28. As with most indicators, FSIs need to be interpreted with caution. This is because the legal and regulatory systems that produce them—including accounting and prudential definitions, and the broader legal, judicial, information, and governance infrastructure—can vary significantly across countries and can affect both the interpretation and cross-country comparability of the indicators. The CCE has been helpful in bridging these gaps by promoting collection of FSIs and their metadata as well as appropriate methodologies of compilation, but more efforts in this direction are needed.

B. Uses of FSIs

29. The analysis of FSIs has become an integral part of Fund surveillance and MCM and other Fund departments fully support further work by the Fund in FSIs and have explicitly emphasized the importance of the FSI work program to go forward. FSIs are collected and analyzed in the context of FSAP and are increasingly monitored as part of the Article IV process. In addition, FSIs are used as inputs in the interdepartmental VE.

  • FSAP reports routinely include tables on FSIs. These typically cover FSIs for deposit takers from the core set and, to the extent available, the encouraged set; additional indicators for deposit takers may be included when relevant. Coverage of FSIs for non-deposit takers is more limited. As noted earlier, definitions of these indicators vary substantially across countries. FSI data is typically analyzed using peer groups and in the context of stress tests.

  • Inclusion of FSIs in Article IV staff reports has also become more widespread. At least some FSIs are included in staff reports (in a dedicated table and/or as part of the table on financial and external vulnerability). Coverage of FSIs has been generally commensurate with the coverage of financial sector issues more broadly, and has increased in line with the enhanced focus on financial sector issues in Fund surveillance. More regular and broader provision of FSIs in Article IV consultations should be considered, taking into account the resource constraints of member countries and Article IV missions.

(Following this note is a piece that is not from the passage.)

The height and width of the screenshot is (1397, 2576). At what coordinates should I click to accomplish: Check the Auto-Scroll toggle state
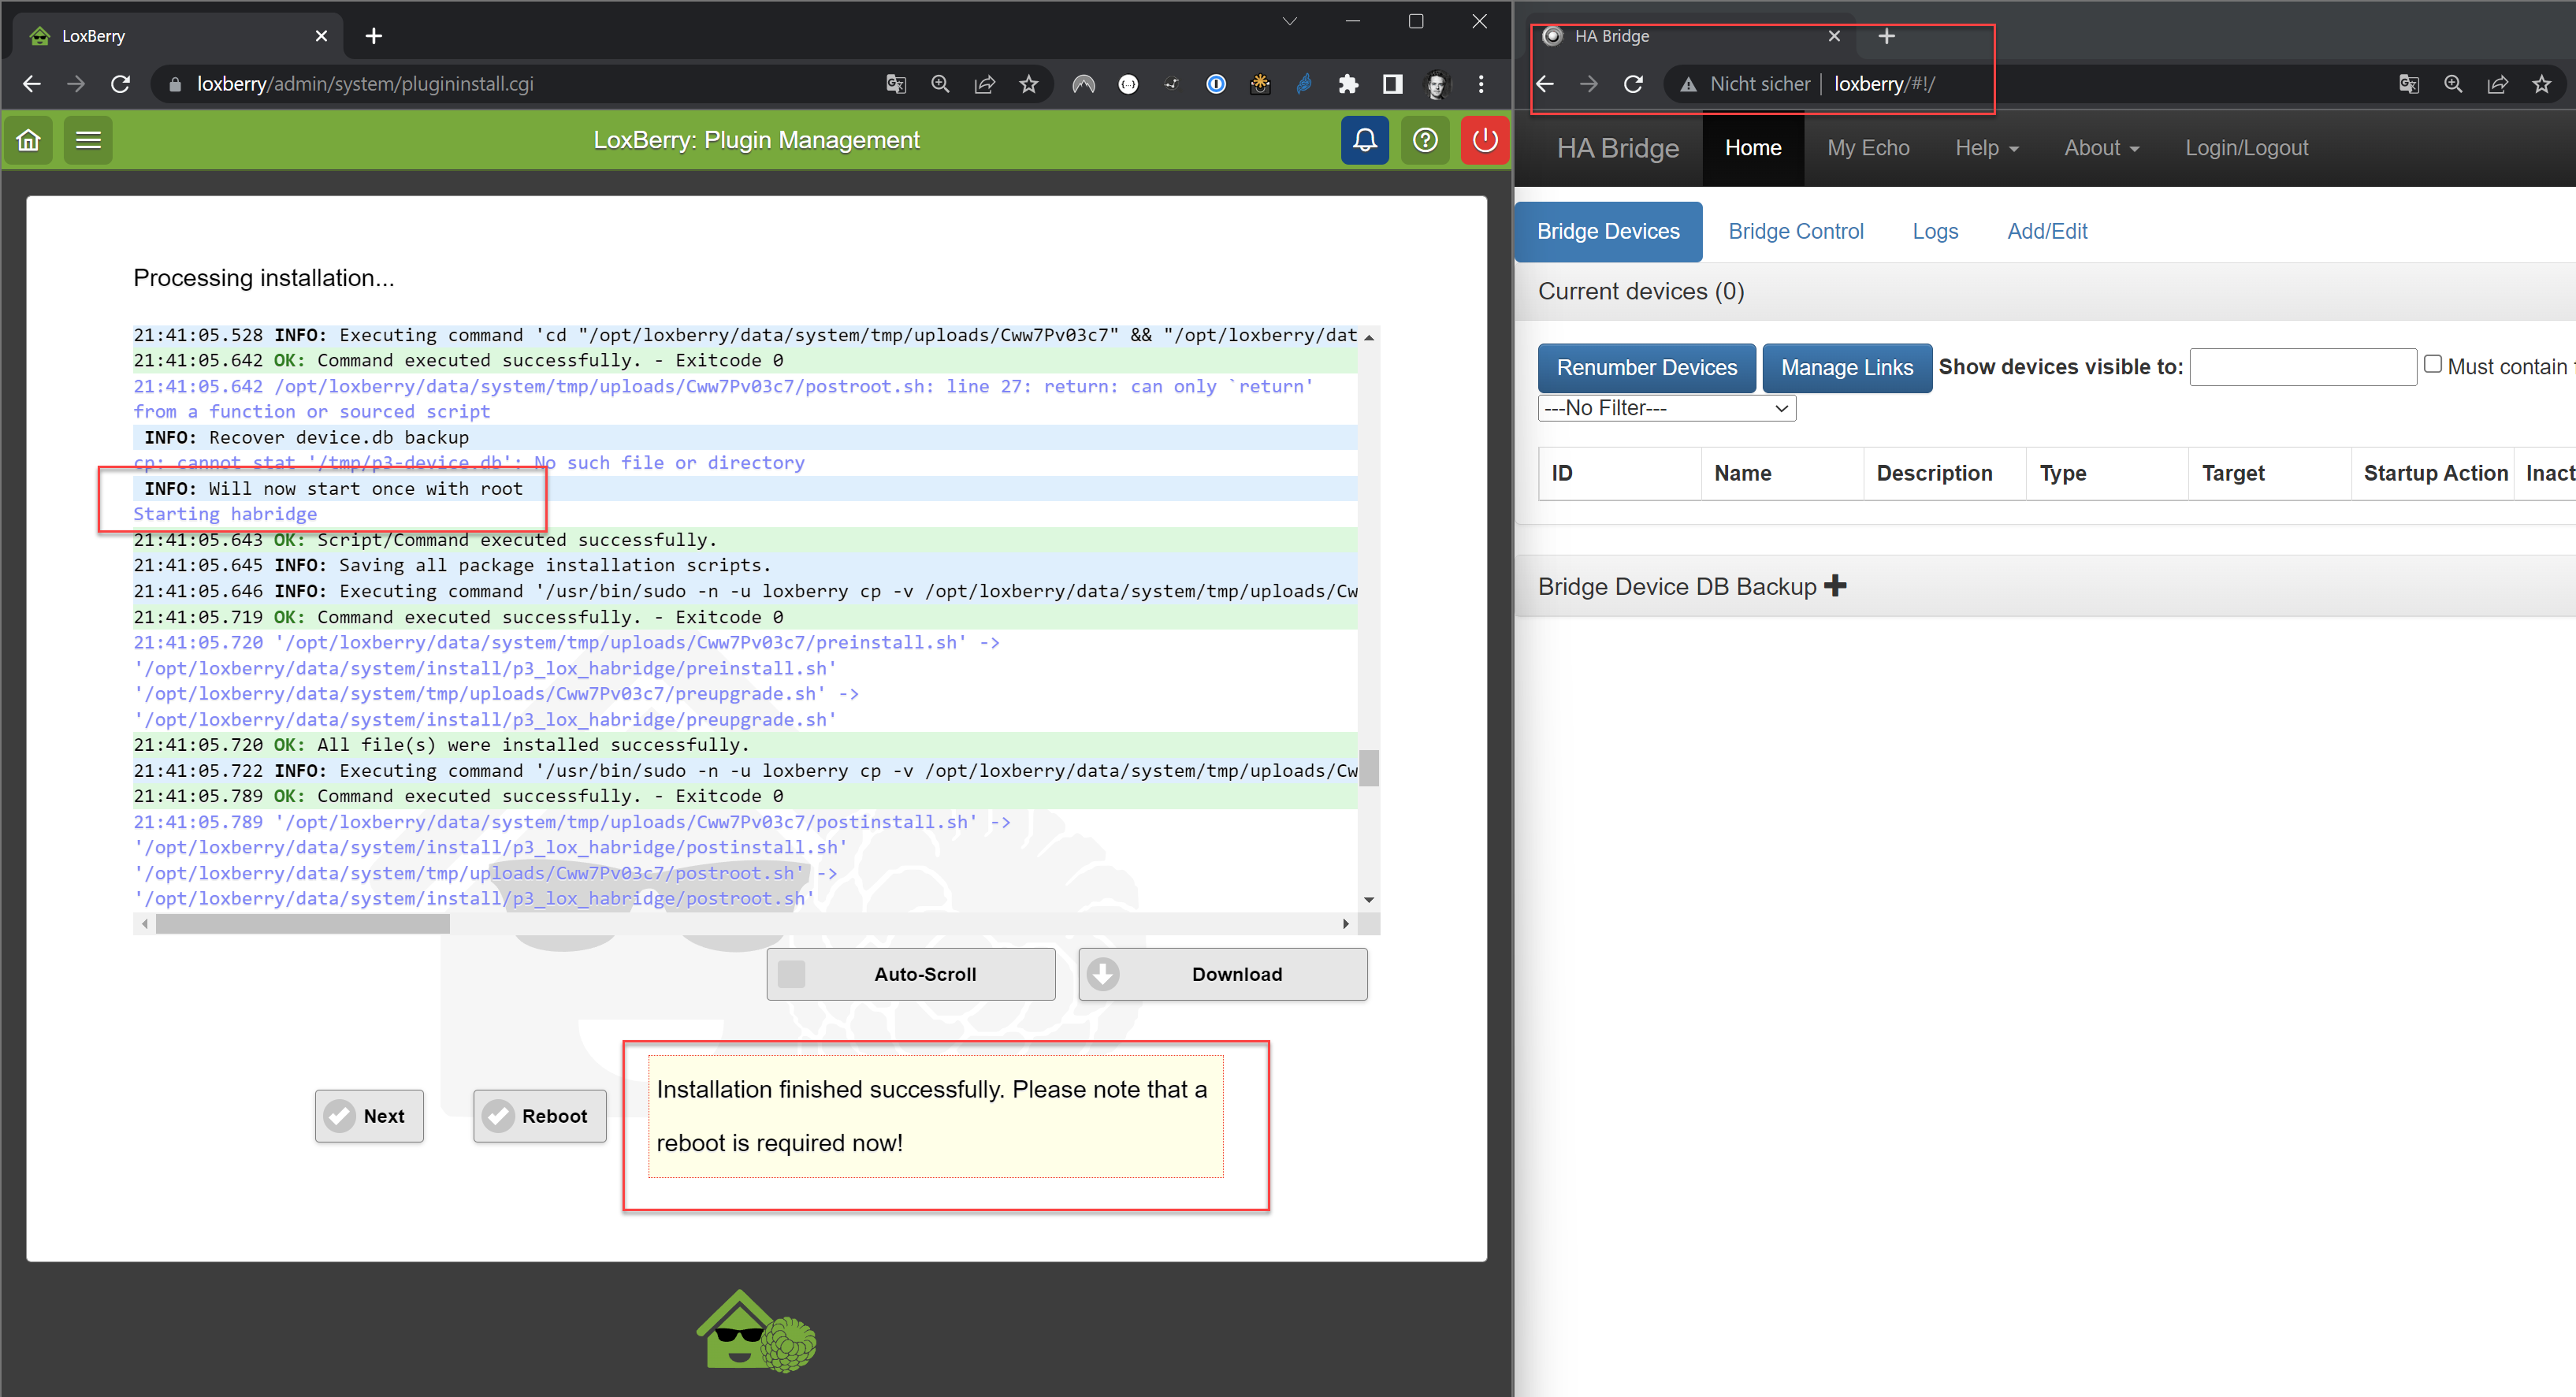791,975

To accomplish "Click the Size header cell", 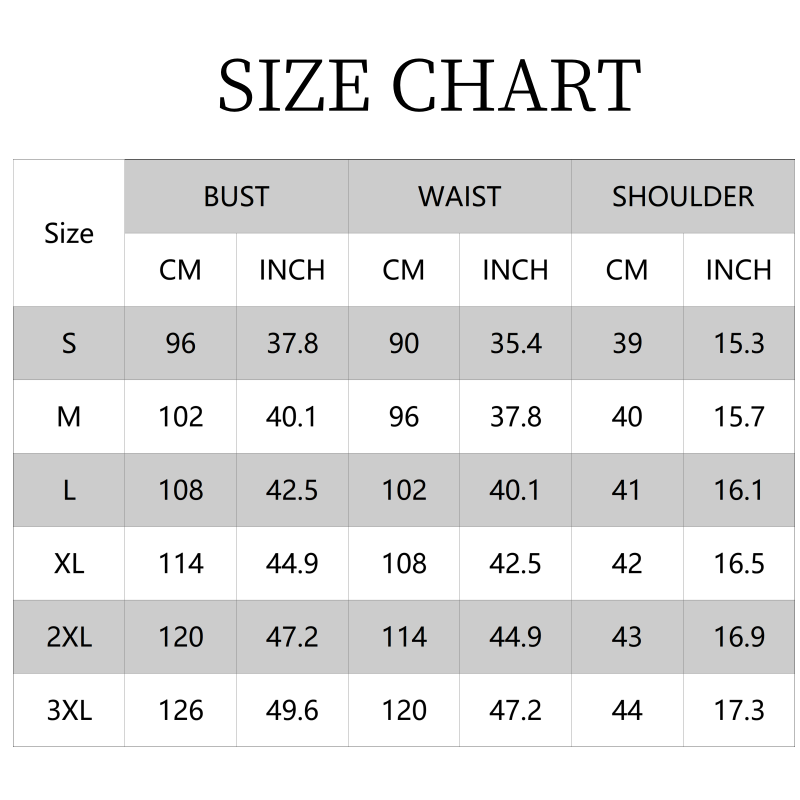I will click(x=69, y=233).
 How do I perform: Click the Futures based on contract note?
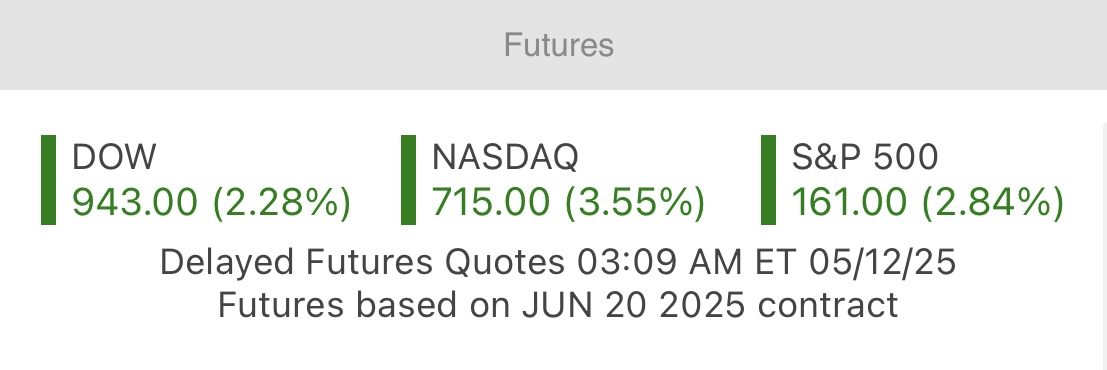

  • FSIs are monitored as part of the assessment of underlying vulnerabilities in the VE. The VE methodology combines cross-country analysis of vulnerability indicators and judgment-based assessments for individual countries. For each of the 48 emerging market countries covered, a vulnerability index summarizing information from 20 external, public, financial, and corporate sector indicators allows an examination of cross-country differences and trends in vulnerabilities. FSIs used include three indicators for deposit takers and three indicators for the nonfinancial corporations sector.27

30. In recent years, the Global Financial Stability Report (GFSR) has served as a valuable means to disseminate cross-country FSIs. Since 2003, the GFSR has included a statistical appendix that presents data on key financial indicators, including selected FSIs. The FSI tables cover about 90 countries, with annual time series spanning from 1998 to 2006. As the most extensive published source of cross-country time-series information on FSIs, the GFSR database has received positive feedback from within and outside the Fund, including market participants. However, shortcomings in data accuracy and comparability remain given the variety of sources and methodological approaches (indeed, one concern is that the FSIs in the GFSR do not match those reported as part of the CCE, owing to methodological differences). Efforts to address these shortcomings—including by STA—could allow the GFSR to become an important vehicle for disseminating FSIs.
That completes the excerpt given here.